Nagle credited herself with "dragging the Jockey Club into the twentieth century". She said: "This was a matter of principle. I am a feminist. I believe in equal rights for women. Things should be decided by ability, not sex". At odds with Nagle's view, in her court case Lord Justice Salmon commented that "No doubt there are occupations, such as boxing, which may be reasonably regarded inherently unsuitable for women", and Lord Denning had gone on to say that "It is not as if the training of horses could be regarded as an unsuitable occupation for a woman, like that of a jockey or speedway-rider"; it was another six years before Jockey Club rules permitted women jockeys in 1972. When asked by a journalist in the late 1970s if she thought women could ever match men on the racecourse, Nagle replied: "My dear man, it used to be said women couldn't stand up to three-day-eventing. Now they're beating the men regularly – and the same will happen in racing. Give them time." Her endeavours led to her being described as "the Mrs Pankhurst of British horse racing" in Stud & Stable Magazine and "Racing's Emily Pankhurst".
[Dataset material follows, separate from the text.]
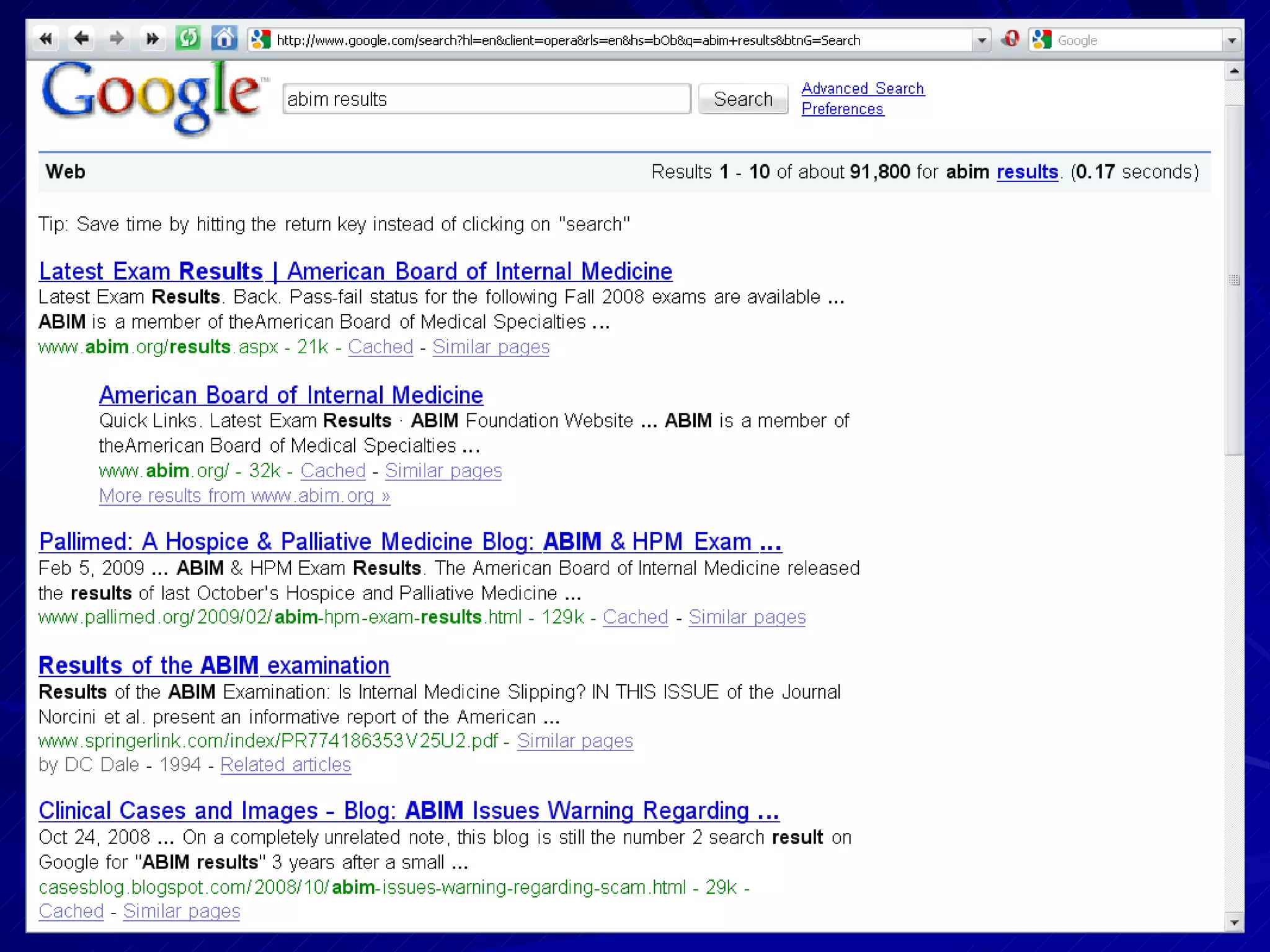Open Latest Exam Results result link
The width and height of the screenshot is (1270, 952).
(355, 271)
At the age of 83 Nagle was still pursuing gender equality, accusing the Kennel Club of sexual discrimination in their insistence on male-only membership and taking them to court over the matter. After the Sex Discrimination Act 1975 was enacted, Nagle was proposed as a member of the Kennel Club at the end of September 1977; the nomination was refused in January 1978 because the Kennel Club's constitution restricted membership to men only. Nagle referred the matter to an Industrial Tribunal five months later. She was Chairwoman of the Ladies Joint Committee, a group set up in 1975 as a part of the Kennel Club hierarchy, but the committee was not allowed any input into general club decisions. Her actions against the club were fully supported by the other members of the Ladies Committee. Legal technicalities caused the tribunal to reject the case, but it recommended that the Equal Opportunities Commission should be approached as discrimination was clearly demonstrated. Nagle was determined and stated her intention to appeal against the decision. Yet, in contrast to her prior comments about being a feminist, she stated during this battle that she was "not a women's libber".
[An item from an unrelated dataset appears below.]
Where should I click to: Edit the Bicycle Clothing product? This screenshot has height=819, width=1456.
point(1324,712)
Leonard Pagliero was Chairman of the Kennel Club at the time, and before Nagle was able to complete the appeal he contacted the canine press, Dog World and Our Dogs, on 8 September 1978 announcing that the Club's General Committee was recommending that the club's constitution be changed to allow women members. The proposal was carried unanimously at a meeting held on 23 November 1978. The result was that Nagle and many other ladies were accepted as members of the Kennel Club at a formal meeting held on 10 April 1979. The total number of women approved for membership at the landmark meeting was 80; the costs of the campaign were funded by Nagle.

==Later life==
In the 1980s, still dissatisfied with the lack of opportunities for women jockeys, Nagle sponsored a race at Kempton Park, The Florence Nagle Girl Apprentices' Handicap. The first event took place in 1986; Nagle left a bequest in her will to ensure the race's survival. Earlier in that decade, Peter Scott ("Hotspur" of The Daily Telegraph) had claimed that she was dead when saying that "she must have been smiling down" on Aintree Racecourse when Jenny Pitman's Corbiere won the 1983 Grand National; the following day, he reported that she was indeed still alive and that she had watched the race on television.

Nagle died at her home, Little Mayfield in West Chiltington, Sussex, at the age of 94.